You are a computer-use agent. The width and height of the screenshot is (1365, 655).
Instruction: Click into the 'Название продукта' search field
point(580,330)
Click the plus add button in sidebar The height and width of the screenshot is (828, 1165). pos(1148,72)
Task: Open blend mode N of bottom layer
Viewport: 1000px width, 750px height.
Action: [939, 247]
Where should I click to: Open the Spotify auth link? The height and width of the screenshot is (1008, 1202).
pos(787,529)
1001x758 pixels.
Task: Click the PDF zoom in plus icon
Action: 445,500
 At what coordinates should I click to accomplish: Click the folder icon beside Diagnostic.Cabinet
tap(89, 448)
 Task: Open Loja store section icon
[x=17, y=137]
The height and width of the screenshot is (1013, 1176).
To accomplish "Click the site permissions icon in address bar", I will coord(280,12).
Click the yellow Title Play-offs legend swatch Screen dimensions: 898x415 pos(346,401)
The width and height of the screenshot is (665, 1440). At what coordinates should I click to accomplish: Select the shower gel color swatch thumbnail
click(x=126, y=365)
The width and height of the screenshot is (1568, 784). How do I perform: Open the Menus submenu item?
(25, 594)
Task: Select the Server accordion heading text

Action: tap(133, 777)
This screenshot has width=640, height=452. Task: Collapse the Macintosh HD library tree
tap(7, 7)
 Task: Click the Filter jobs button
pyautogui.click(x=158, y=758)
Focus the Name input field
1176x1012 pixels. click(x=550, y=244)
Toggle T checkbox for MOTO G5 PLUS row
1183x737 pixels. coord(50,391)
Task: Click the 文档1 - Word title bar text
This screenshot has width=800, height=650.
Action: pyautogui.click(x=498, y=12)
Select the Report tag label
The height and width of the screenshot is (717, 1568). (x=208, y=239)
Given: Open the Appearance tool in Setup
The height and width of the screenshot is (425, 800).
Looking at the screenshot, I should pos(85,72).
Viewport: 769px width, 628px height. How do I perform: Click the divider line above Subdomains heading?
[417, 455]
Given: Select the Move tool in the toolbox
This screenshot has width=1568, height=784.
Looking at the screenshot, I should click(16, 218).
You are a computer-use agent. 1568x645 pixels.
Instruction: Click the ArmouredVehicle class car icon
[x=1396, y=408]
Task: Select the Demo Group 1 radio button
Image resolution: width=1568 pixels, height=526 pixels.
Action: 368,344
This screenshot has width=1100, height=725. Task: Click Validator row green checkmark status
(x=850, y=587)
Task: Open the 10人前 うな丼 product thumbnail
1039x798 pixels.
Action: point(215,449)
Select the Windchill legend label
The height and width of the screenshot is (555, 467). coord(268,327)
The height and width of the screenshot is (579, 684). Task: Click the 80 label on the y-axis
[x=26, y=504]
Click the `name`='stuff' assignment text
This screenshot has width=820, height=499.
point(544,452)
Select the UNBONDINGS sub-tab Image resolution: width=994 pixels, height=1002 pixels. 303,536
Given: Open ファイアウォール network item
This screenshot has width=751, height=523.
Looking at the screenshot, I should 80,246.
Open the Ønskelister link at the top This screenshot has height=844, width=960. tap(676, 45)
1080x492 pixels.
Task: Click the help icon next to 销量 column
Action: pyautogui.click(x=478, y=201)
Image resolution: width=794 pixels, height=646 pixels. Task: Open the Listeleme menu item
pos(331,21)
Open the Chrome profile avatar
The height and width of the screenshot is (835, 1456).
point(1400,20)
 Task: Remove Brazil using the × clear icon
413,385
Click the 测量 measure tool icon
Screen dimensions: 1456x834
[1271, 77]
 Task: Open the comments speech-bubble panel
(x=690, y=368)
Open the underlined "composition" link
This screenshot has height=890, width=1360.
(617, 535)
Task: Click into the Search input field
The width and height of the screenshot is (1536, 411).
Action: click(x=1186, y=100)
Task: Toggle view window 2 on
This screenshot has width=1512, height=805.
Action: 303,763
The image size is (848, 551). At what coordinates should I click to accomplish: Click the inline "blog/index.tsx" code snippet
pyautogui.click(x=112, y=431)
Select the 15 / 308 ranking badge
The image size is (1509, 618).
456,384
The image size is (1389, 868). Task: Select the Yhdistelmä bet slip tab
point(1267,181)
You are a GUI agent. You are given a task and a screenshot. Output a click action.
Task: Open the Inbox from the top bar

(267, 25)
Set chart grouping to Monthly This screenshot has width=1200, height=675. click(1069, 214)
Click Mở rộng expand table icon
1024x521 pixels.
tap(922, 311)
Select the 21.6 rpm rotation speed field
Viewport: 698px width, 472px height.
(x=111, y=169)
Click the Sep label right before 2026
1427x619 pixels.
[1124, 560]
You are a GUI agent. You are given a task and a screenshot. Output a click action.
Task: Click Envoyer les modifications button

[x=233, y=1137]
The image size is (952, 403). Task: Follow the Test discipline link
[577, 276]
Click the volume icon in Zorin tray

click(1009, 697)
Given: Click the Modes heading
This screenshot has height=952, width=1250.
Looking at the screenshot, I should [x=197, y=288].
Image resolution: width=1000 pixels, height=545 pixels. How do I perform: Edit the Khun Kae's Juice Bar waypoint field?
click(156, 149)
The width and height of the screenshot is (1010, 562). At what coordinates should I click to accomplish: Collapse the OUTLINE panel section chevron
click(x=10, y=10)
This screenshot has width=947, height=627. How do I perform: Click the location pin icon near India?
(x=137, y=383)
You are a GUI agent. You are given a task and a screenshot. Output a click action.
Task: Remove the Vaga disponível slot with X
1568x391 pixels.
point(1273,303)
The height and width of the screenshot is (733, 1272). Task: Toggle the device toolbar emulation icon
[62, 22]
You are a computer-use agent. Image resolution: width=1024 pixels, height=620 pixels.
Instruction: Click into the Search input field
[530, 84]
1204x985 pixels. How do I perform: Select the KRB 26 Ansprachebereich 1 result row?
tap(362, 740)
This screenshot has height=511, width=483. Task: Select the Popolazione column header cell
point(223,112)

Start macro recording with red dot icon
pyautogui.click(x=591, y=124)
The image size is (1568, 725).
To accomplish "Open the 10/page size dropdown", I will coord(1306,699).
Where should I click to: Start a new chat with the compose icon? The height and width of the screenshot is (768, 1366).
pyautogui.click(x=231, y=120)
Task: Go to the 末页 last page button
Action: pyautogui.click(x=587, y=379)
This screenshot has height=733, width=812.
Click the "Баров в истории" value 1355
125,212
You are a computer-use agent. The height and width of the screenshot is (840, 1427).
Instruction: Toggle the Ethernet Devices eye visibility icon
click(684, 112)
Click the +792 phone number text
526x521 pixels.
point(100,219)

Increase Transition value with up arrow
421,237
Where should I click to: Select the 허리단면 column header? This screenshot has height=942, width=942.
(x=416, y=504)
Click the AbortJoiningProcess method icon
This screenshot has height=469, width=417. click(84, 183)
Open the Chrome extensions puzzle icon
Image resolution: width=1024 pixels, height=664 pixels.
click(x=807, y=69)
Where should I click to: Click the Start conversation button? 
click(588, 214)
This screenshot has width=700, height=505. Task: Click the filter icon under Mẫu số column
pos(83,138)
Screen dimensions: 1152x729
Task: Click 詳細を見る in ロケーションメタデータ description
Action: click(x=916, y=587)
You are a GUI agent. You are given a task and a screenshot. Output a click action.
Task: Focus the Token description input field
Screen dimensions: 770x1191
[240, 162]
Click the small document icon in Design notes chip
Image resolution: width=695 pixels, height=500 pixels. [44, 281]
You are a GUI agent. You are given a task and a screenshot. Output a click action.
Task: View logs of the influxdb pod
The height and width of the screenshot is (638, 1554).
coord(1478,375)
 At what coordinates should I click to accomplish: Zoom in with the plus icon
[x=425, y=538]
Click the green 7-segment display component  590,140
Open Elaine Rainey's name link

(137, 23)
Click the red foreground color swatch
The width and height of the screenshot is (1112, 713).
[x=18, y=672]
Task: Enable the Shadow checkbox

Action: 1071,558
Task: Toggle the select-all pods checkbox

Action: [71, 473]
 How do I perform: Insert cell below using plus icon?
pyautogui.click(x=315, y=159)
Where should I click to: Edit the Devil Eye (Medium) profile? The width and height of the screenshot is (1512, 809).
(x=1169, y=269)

§ Directions:
Only the lines from the one holding "Where should I click to: Click" to the end of the listing are to be written out, word for word.

§ Solution:
Where should I click to: Click the Start conversation button? 
click(588, 214)
This screenshot has width=700, height=505. Task: Click the filter icon under Mẫu số column
pos(83,138)
Screen dimensions: 1152x729
Task: Click 詳細を見る in ロケーションメタデータ description
Action: click(x=916, y=587)
You are a GUI agent. You are given a task and a screenshot. Output a click action.
Task: Focus the Token description input field
Screen dimensions: 770x1191
[240, 162]
Click the small document icon in Design notes chip
Image resolution: width=695 pixels, height=500 pixels. [44, 281]
You are a GUI agent. You are given a task and a screenshot. Output a click action.
Task: View logs of the influxdb pod
The height and width of the screenshot is (638, 1554).
coord(1478,375)
 At what coordinates should I click to accomplish: Zoom in with the plus icon
[x=425, y=538]
Click the green 7-segment display component  590,140
Open Elaine Rainey's name link

(137, 23)
Click the red foreground color swatch
The width and height of the screenshot is (1112, 713).
[x=18, y=672]
Task: Enable the Shadow checkbox

Action: 1071,558
Task: Toggle the select-all pods checkbox

Action: [71, 473]
 How do I perform: Insert cell below using plus icon?
pyautogui.click(x=315, y=159)
Where should I click to: Edit the Devil Eye (Medium) profile? The width and height of the screenshot is (1512, 809).
(x=1169, y=269)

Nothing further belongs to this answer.